I think the India trip is going to be shelved until next year's journey. I have lost heart for leaving home and family now. I keep waiting for some fresh wind to bolster Your Spirit through me to return the peace and fortitude to continue, and it hasn't come. It's only been two weeks since the loss of grampyM, so I guess that's 'normal,' but I don't have time left to wait for Your Wind to animate me anew any longer. The trip is close at hand. I am so overwhelmed and fallen in this loss, in renewed angry encounters with Teknon as he grieves, in the obligations for caring for the house and in estate settling.... I feel I will truly be an imposition to the team. I could do the 'tough-it-out-soldier-up' thing, like so many in ministry tout as 'the Way' that they muscle through, but ONLY IF YOU do the animating.... and You haven't. I'm taking that as Your answer to my prayers for decision. I am not in this for MY glory, but for Your's. What glory would there be in me 'soldiering-up' in the flesh. I'll be a tender-as-in-raw-hearted member of the team with too much sadness, a failing sense-of-humor and a lot of tissues, whose heart is left at home. That's not fair to anybody. I've even been struggling with being mad at You for allowing so many obstacles to be in my way, so often, Jesus. Please forgive me in this inclination. I wonder often WHY You are so hard on me, even though Your Hand on me is FAR FAR EASIER than the Father's Hand was on Your incarnation. I have to BELIEVE that You have incorporated ALL this into Your perfect will for my walk in You. I don't believe ANYTHING is outside Your awareness here. I keep remembering Your consistent "WAIT" answers to my prayers about joining the team.
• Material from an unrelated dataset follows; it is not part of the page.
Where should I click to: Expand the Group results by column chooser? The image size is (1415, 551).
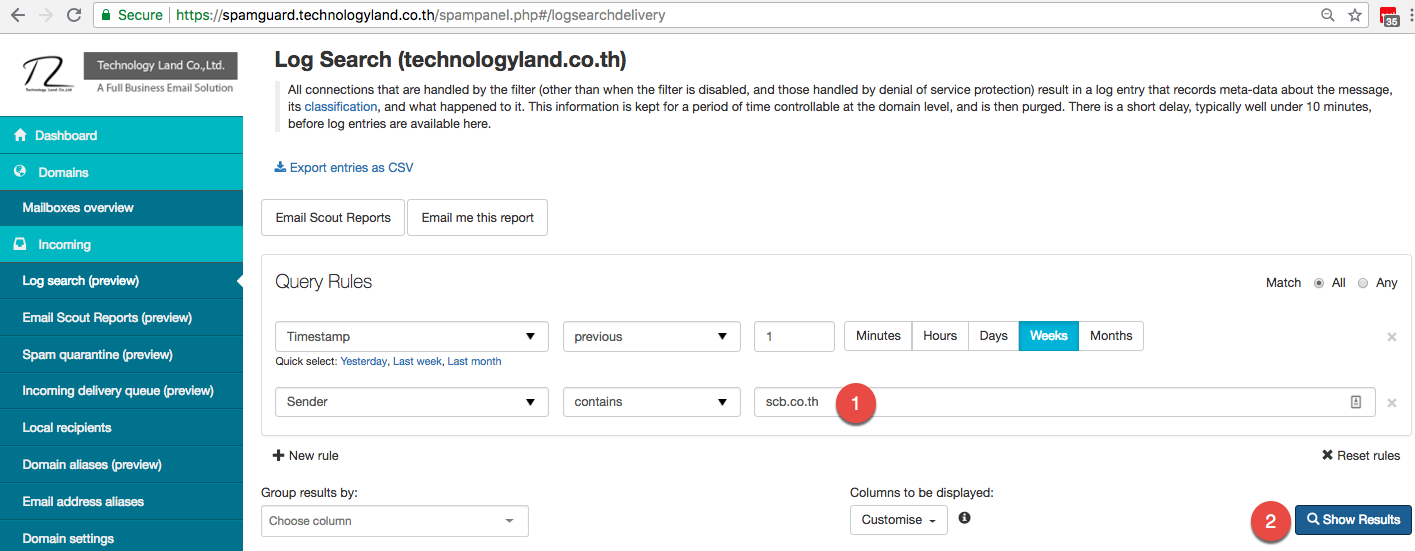coord(394,521)
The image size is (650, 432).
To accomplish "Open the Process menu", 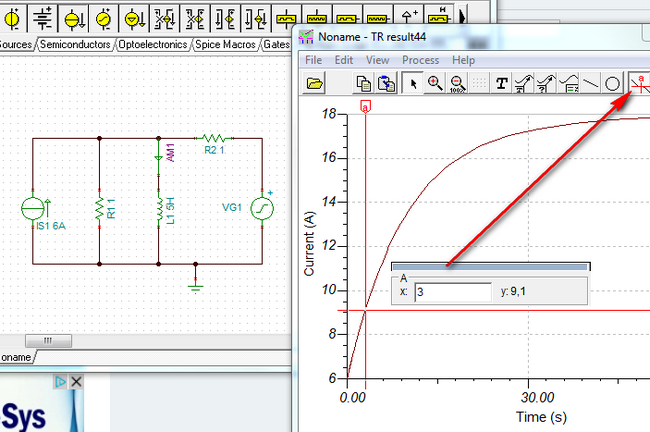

I remember the sense that I was waiting FOR SOMEONE. I don't know.... It all changed when Hubbs insisted that I use the Christmas money to fund the trip. I thought, "Well the means are THERE, now." Was I over-anxious to blow past the "WAIT?" DID You try to stop my inclusion on the team ? I sure AM trying to DO Your will, not just talk about it. That much I KNOW you know. I NEED to regain the marker of Your perfect peace in the midst of the storms. In these tearings of balancing between grief and stewardship on behalf of grampyM and the obligations to this trip and team, the marker of PEACE has been unattainable. I can't be split between two 'houses.'
I gotta trust that You foresaw all these events and wanted to somehow pre-prepare me for next year's trip, or equip me in some way through my associations with the team, or leave me state-side as a VERY INVESTED prayer partner for the team, or something that I can't guess. You DID give me the foresight to secure trip cancellation insurance... none of the other team members did that ! I DID do that because grampyM was 78 and MamaM is 90... It's a long established habit of travel for me. I just didn't know at the time that this may have been a foreknowledge or Your Spirit's wisdom for me.
We did cancel Christmas to fund the trip, Hubb's idea. I learned I DO NOT ENJOY cancelling Christmas so fully. The Christmases we've cancelled in the past have never been so full in scope. We've always STILL had family dinner, service people gifting and Christmas cards... this year was vacuous of all trappings, save decorations and WeePup's present. I don't LIKE Christmas without giving.... it sucks. Yes, worship is GOOD, but I worship You every day all year. Giving has always been heightened and as generous as we could be for Christmas. It IS CHRISTMAS to me. Yes, giving our Christmas to serve the dalit children is giving, granted... Christmas feels wrong though... maybe its the grieving that has eclipsed it... maybe the anger of Teknon... maybe I'm too bound by the traditions of men...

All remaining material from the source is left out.